◆ Text for analysis ◆
——————————
Submitting data to SymPortal

Why submit my data to SymPortal and how is my data used?


Why submit my data?

Within the SymPortal analysis, a central principle is applied that enables SymPortal to distinguish between intra- and inter-genomic sources of ITS2 sequence variants. That principle is: the probability that a given set of ITS2 sequences found in a single coral sample are representative of a single Symbiodiniaceae genotype increases with the number of samples that set is found in. This principle is not new to SymPortal but rather has been used in DGGE-based methodologies for over 15 years. These gel-based methodologies have been able to successfully identify genetically distinct Symbiodiniaceae taxa that have been verified by additional genetic markers. So what does this have to do with my data?

Let’s look at an example. Let’s say you have 96 samples in your dataset, and each of the samples in your dataset contains the same Symbiodiniaceae taxa. When run through an analysis, SymPortal will identify the same reoccurring sets of ITS2 sequences in each of your samples. These sequences will be identified as defining intragenomic variants (DIVs) and used to define an ITS2 type profile, e.g. C3-C3a-C3cc. SymPortal is predicting that this set of sequences is representative of a Symbiodiniaceae taxon. It makes this prediction based on the central principle explained above. Essentially, because your dataset contains a sufficient number of samples, with the same reoccurring sets of sequences, you enable SymPortal to make this prediction. In contrast, let’s consider a case where your dataset contains Symbiodiniaceae taxa that only occur in a low number of your samples. In this case, SymPortal will be limited in its ability to resolve these taxa. For example, if two of your samples contain a Symbiodiniaceae taxon not found in other samples of your dataset, SymPortal will not be able to predict an accurate ITS2 type profile for this taxon due to its inability to identify a common set of sequences that reoccur in multiple samples. In this situation, a conservative ITS2 type profile will be assigned to each of these samples. However, by running your dataset against the remotely hosted SymPortal database, you enable SymPortal to search all previously submitted samples for sets of sequences that are also found in your samples. By this means, you may find sets of sequences that match your two samples, in samples already found in the database. As such, the more samples are contained in a database, the greater our power to resolve putative Symbiodiniaceae taxa is.
——————————
[Entries drawn from a collection]
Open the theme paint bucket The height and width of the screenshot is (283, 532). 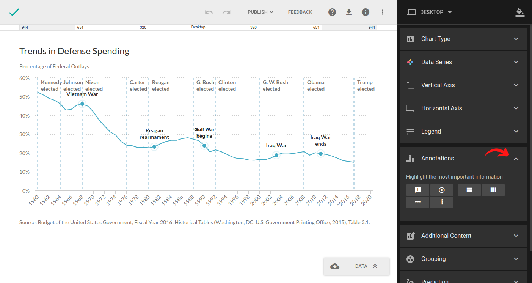[520, 12]
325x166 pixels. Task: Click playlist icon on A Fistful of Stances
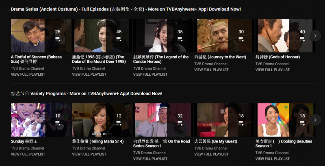[58, 39]
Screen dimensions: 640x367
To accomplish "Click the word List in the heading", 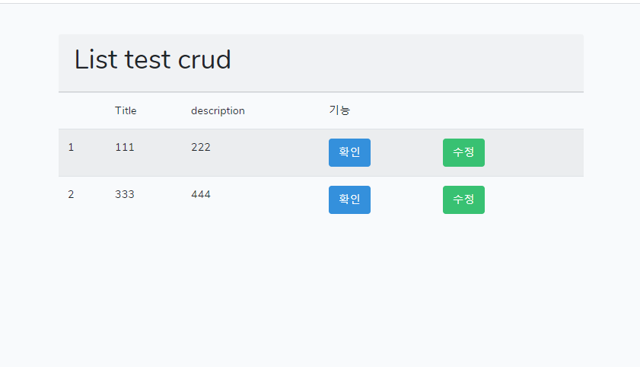I will click(97, 59).
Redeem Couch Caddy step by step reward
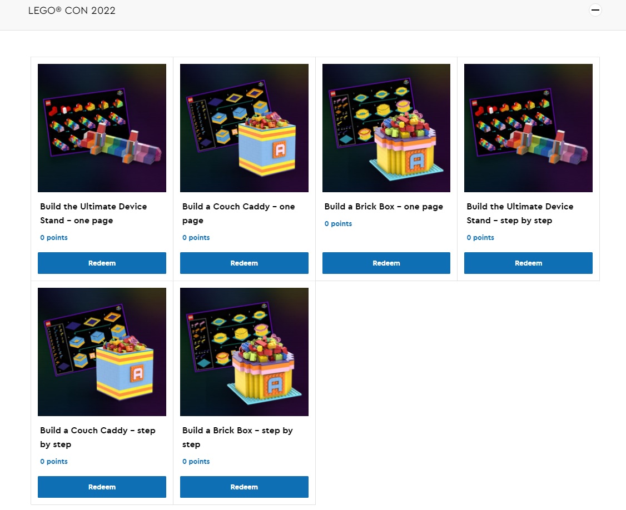The height and width of the screenshot is (510, 626). pyautogui.click(x=102, y=487)
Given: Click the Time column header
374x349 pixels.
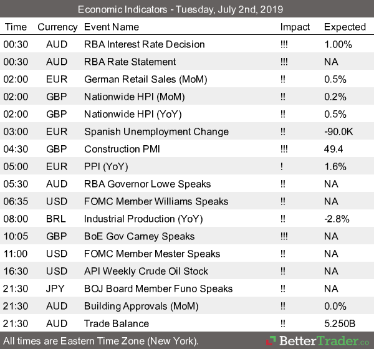Looking at the screenshot, I should pyautogui.click(x=16, y=27).
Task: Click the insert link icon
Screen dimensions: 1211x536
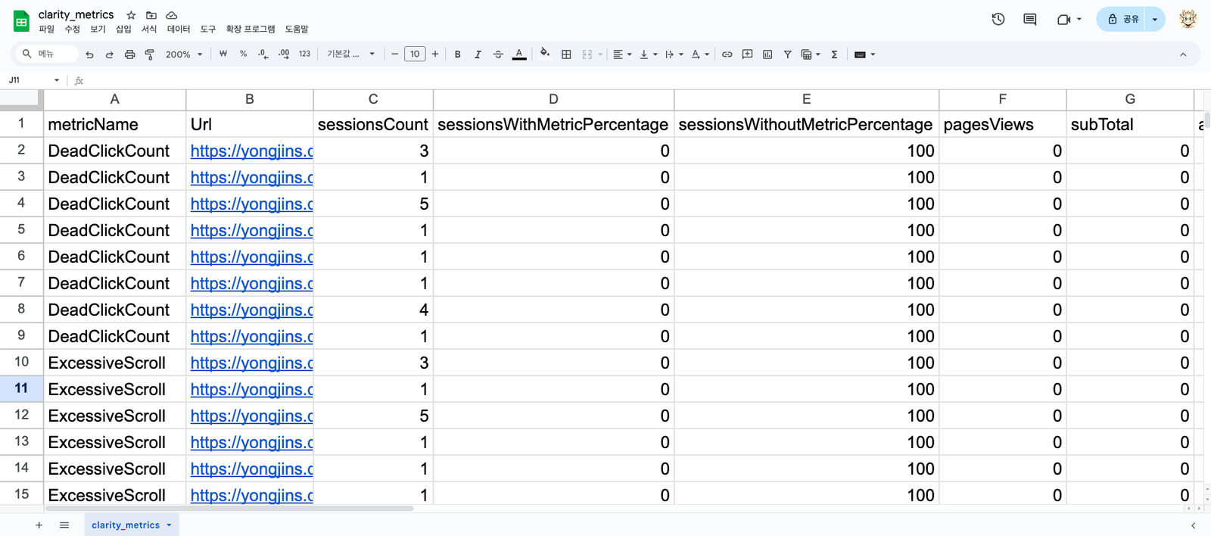Action: pos(727,55)
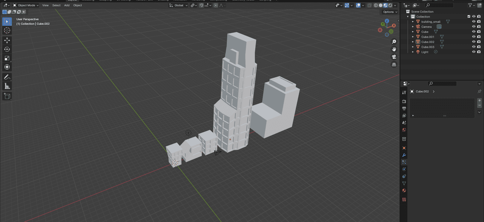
——————————
◆ Task directions ◆
According to the text on submitting data to SymPortal, for how long has the central principle been used in DGGE-based methodologies? The lines have no role in this.

◆ Solution to the problem ◆
For over 15 years.